でも、こうして宿を提供して貰ったり、食事も出して貰ったりしているから・・・・・・
[では お聞きしますが こちらのお金を持っていない状態で これからどう生活するのでしょうか?]
うん。わかった。
「そうですね。お互いに納得出来る取引でしたら、お売りしましょうか?」
[アユム様に提案します。取引の際 安い定額で良いので 月額料金も必要と説明する事が望ましいです。領主様から貰うか免除するにしても ランニングコストが必要だと説明する事で これから欲しがる者達への抑止になりますし この世界でスマートフォンの販売を行い始めた時に 月々の収入になります]
えっ?この世界でスマートフォンの販売?
[はい。
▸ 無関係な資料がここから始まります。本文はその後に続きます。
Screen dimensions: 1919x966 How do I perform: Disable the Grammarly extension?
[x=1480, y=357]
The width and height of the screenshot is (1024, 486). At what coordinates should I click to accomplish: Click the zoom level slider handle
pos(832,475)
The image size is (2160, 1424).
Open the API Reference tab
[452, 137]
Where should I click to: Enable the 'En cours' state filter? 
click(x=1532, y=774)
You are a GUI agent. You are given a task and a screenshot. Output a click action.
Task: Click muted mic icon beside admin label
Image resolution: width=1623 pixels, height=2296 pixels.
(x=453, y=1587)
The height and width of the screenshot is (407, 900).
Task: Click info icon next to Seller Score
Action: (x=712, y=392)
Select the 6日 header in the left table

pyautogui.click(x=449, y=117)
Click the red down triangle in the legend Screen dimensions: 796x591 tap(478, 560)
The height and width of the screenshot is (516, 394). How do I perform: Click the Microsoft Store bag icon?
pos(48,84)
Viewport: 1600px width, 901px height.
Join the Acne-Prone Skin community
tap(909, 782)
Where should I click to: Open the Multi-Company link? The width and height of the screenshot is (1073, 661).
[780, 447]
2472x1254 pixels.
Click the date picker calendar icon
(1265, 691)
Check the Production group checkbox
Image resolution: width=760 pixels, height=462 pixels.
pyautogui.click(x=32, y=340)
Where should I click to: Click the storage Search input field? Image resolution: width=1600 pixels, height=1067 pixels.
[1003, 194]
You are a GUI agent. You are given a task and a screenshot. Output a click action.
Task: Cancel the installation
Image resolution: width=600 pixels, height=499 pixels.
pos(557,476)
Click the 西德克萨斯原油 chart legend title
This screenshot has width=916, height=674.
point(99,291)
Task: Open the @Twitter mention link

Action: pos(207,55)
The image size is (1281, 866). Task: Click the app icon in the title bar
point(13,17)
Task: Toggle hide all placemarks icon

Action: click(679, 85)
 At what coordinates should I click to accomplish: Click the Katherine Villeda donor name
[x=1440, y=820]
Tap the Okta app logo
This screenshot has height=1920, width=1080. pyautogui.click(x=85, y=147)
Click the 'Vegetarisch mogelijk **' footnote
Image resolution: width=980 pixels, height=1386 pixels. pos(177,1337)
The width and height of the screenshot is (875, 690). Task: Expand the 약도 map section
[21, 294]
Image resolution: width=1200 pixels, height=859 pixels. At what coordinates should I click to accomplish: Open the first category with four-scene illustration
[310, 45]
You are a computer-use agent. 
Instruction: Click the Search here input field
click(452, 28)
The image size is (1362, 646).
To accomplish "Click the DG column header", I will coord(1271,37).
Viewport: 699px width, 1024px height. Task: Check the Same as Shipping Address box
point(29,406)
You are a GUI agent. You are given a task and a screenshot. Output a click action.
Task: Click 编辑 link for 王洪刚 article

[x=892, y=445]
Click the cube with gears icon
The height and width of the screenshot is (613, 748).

この世界でスマートフォンが普及しなければ ウェブサイトも増えませんし 動画の配信も始まりませんし SNSも存在出来ません。この世界でスマートフォンを便利に使って行きたいのであれば 普及される事が望ましいです]
「はい。ただ、このスマートフォンをずっと使う為には、このスマートフォンを買うだけではダメで、月々 えっと・・・・・・三十一日に一回程度 使用料を払う必要が有ります。そんなに高くは無いですけどね」
「それは珍しい購入の仕方ですね・・・・・・ その使用料は高くは無いのですね?」
「はい。えっと・・・・・・」
なあシム?いくらが良いかな?
[申し訳御座いません。こちらの通貨も貨幣価値も分かりませんので お答え出来ません]
ですよねぇ・・・・・・
「はい。まだこちらの物価?経済の状況を知りませんので、いくらとは明言出来ませんが、安い使用料金で提供します」
「えっ!?私達もお金が掛かるの!?」
フェムト達が困惑した顔になっている。
「あ、いや、三人にはお礼としてあげたら、月額料金 三十一日に一回程度の料金は、免除 つまり払わなくても良いよ」
「ホントか!?」
「ああ、ナノ 安心して」
「良かった・・・・・・」
ナノへの返答を聞いて、ピコがスマホを胸に抱き締めて、ホッとしている。
「あの・・・・・・ 領主様 宜しければですが、このスマートフォンの村の中での販売を許可して頂けませんか?」
「いや、それは構わんが・・・・・・ こんな凄い物を、村人が買えるのだろうか?」
「はい。買える程度の金額にする予定です」
「それなら、私も買える・・・・・・ と・・・・・・」
「はい。それに、領主様と、この三人しか村内で持ってないない状態では、スマートフォンを有効活用出来ません」
「うっ・・・・・・ 確かに・・・・・・ 先程の通話という魔法も、相手が持っていなければ無理だ・・・・・・」
「実は、使う人が増えれば増えるだけ、このスマートフォンと言うのは、どんどん便利になって行くんです」
「そうなのか!?それは凄い!!うむむむ・・・・・・」
難しそうな顔をしている。
「村の中での販売 やはり難しいですか?」
「は?何を言っている!?先程 良いと答えただろう!?」
「いや、領主様が難しそうな顔をなさっているから・・・・・・」
「ああ、このすまぁとふぉん?すまほ?のお店を、村のどこに作ったら良いかと思ってね・・・・・・ ほら、よく売れた方が良いからね」
えっ!?悩んでたのはソレ!?お店の場所を考えてたの!?
「領主様 気が早いですね。ははは・・・・・・」
苦笑いした。うん。素で苦笑いしてしまった。
「いや、アユム 私の事はガロンと呼んでくれ。是非 アユムとは親しくしていきたい」
「えっ!?でも、領主様を呼び捨てって・・・・・・」
「何だ?アユムは私と仲良くしてくれないのか??」
「いえっ!そんな事は無いですよ!あ、じゃあ・・・・・・ガロン様・・・・・・」
「「様」は要らん」
「・・・・・・ガロンさん・・・・・・」
「「さん」も要らん」
「えっ?じゃあ・・・・・・ ガロン・・・・・・」
「おう!これから宜しくな!アユム!」
「は・・・・・・はぁ・・・・・・ こちらこそ宜しくお願いします」
そのまま、村の中のスマートフォンのお店、つまり携帯電話のショップの開店に関して、領主様と話し合う事になってしまった。
ああ、後で車を作る為に、山賊の住処になってた崖の所に行ってみようと思っていたのに・・・・・・
ピコはピコで、さっきからツンツンと突いてきて、小声で「読み書き算数を教えてくれるって約束は?」と何度も聞いてくる。
やりたい事や約束していた事をするだけの時間的な余裕が無い!!
あれ?でも、これって・・・・・・
俺が元の世界で就職したかった携帯電話のキャリアを、自分で開業するって事になるのかな???
いや、そうなるよね。
しかも、独占企業!?あ、企業じゃないけど・・・・・・
ここには独禁法も無いし、ガンガン売れるじゃん!!
あれ?でも、売れるのかな??心配になってきた。
携帯電話のショップの開店、いつからかな・・・・・・
徐々に異世界での『ながらスマホ』が増えて行きます。
お行儀悪いですよね。
はい。ごめんなさい。反省します。